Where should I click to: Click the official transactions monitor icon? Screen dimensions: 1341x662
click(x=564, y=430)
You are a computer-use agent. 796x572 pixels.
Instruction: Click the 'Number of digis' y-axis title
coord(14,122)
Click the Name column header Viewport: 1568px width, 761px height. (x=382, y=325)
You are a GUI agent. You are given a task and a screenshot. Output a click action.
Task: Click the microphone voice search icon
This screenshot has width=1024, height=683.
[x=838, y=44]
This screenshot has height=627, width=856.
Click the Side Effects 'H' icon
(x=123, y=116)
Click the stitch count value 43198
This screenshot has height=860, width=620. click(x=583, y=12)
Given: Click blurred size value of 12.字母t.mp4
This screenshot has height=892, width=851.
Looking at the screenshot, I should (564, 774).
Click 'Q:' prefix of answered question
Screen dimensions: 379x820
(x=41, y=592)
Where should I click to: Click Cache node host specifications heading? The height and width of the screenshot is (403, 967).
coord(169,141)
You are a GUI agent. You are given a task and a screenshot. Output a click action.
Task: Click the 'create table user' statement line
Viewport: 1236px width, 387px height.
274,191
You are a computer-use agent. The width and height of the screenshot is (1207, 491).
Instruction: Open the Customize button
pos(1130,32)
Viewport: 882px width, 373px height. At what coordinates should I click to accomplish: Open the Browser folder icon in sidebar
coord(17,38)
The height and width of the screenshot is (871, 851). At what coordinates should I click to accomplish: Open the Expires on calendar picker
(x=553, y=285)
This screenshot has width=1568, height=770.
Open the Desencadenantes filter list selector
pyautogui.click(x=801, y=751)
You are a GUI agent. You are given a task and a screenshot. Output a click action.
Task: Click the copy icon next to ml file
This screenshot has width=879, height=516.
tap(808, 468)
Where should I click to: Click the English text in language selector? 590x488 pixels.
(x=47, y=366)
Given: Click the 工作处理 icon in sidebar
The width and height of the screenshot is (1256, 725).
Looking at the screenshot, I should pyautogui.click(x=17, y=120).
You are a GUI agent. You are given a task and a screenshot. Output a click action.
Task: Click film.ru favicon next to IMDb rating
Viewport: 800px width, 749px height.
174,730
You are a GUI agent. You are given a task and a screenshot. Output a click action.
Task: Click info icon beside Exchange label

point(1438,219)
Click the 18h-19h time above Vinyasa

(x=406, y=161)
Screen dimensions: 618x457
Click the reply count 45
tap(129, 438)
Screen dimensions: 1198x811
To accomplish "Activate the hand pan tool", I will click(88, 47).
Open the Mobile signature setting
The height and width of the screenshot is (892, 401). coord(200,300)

++++++

• [About this exercise]: Reproduce exactly the line containing "Click the reply count 45" and every line after it through the end of the records above, and nothing else.

• [Response to this task]:
Click the reply count 45
tap(129, 438)
Screen dimensions: 1198x811
To accomplish "Activate the hand pan tool", I will click(88, 47).
Open the Mobile signature setting
The height and width of the screenshot is (892, 401). coord(200,300)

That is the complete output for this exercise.